Hier und da löst sich eine Figur und zeichnet mit Oberarmen und Händen Zeichen, formt Kreise oder penetriert mit gespreizten Fingern die Luft. Immer wieder erstehen Bewegungselemente aus dem Flamenco oder Tango mit ihren sexuellen Konnotationen.
Später nimmt das Schnauben eines Stieres den Raum gefangen, als die Männer sich – Toreros gleich – durch den Raum bewegen, während die Röcke der Frauen wie die Tücher der Stiertänzer um die Beine der Männer wehen. Aus Schnauben wird Rattern, und bedrohlich kündigt sich mit der Ankunft eines Zuges die Ankunft der Moderne an. Erlöst sind die Frauen von dem Versteckspiel unter Schleier und Roben, sie zeigen nun in enganliegenden Cocktailkleidern und Highheels ihre Reize und schlagen ihre Hacken.
Das Kreisen der Hüften bestimmt nun die Bewegung von Mann und Frau. Sie bauen sich zu einer Reihe auf, starr den Blick nach vorne, der Zukunft zugewandt. Doch dann am Ende kommt das Solo einer Frau in weißem Anzug, die dann doch Weibliches und Männliches vereint, das Weben und Stricken, die Kreise und stechenden Formen zu einer Einheit verwebt.
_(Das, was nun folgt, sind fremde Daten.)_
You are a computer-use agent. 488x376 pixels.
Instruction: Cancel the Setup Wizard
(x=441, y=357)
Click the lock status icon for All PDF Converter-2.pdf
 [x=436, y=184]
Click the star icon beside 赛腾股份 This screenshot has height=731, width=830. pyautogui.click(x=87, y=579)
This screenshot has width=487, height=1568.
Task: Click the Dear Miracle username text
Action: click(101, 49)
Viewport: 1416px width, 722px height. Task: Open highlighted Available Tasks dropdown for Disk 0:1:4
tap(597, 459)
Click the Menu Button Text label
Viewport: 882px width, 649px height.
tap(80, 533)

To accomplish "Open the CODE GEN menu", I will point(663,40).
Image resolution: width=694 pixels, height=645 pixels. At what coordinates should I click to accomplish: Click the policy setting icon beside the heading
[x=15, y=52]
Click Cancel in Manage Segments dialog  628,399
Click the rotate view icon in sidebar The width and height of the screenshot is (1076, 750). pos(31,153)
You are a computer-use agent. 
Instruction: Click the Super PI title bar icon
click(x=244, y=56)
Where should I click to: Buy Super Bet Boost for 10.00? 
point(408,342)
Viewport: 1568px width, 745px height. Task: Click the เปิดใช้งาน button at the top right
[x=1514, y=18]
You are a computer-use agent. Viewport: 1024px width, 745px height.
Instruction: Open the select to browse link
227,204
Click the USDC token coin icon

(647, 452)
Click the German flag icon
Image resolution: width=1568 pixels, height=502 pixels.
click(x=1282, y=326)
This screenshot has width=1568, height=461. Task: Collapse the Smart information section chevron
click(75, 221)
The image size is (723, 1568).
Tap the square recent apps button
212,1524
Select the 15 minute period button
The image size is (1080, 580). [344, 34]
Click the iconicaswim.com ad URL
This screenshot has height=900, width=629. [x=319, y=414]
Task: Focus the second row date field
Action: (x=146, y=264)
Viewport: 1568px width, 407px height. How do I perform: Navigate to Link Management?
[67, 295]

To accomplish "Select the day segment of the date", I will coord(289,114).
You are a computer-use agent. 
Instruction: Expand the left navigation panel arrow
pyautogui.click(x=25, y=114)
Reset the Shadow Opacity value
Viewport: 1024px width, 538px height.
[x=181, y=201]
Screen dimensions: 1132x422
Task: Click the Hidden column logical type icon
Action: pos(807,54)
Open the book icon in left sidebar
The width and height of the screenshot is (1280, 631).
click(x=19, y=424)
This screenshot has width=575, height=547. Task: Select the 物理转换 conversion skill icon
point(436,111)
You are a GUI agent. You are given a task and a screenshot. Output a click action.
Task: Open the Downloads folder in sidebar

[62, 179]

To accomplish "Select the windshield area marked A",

Urs Dietrich ist geglückt, womit andere Choreographen auf dem Festival gescheitert sind. Er erzählt Geschichten und eröffnet Imaginationsräume gleich einem Gedicht von Baudelaire. Er schreibt Poesie mit seiner Bewegungssprache und malt – zusammen mit der Lichtregie von Rolf Esser – Bilder mit einfachen szenischen Mitteln. Das Stück „Flacon“, benannt nach dem gleichnamigen Gedicht Baudelaires, wiegt wie ein schwerer Duft, der auch noch nach Verlassen des Theaters die Sinne bewegt.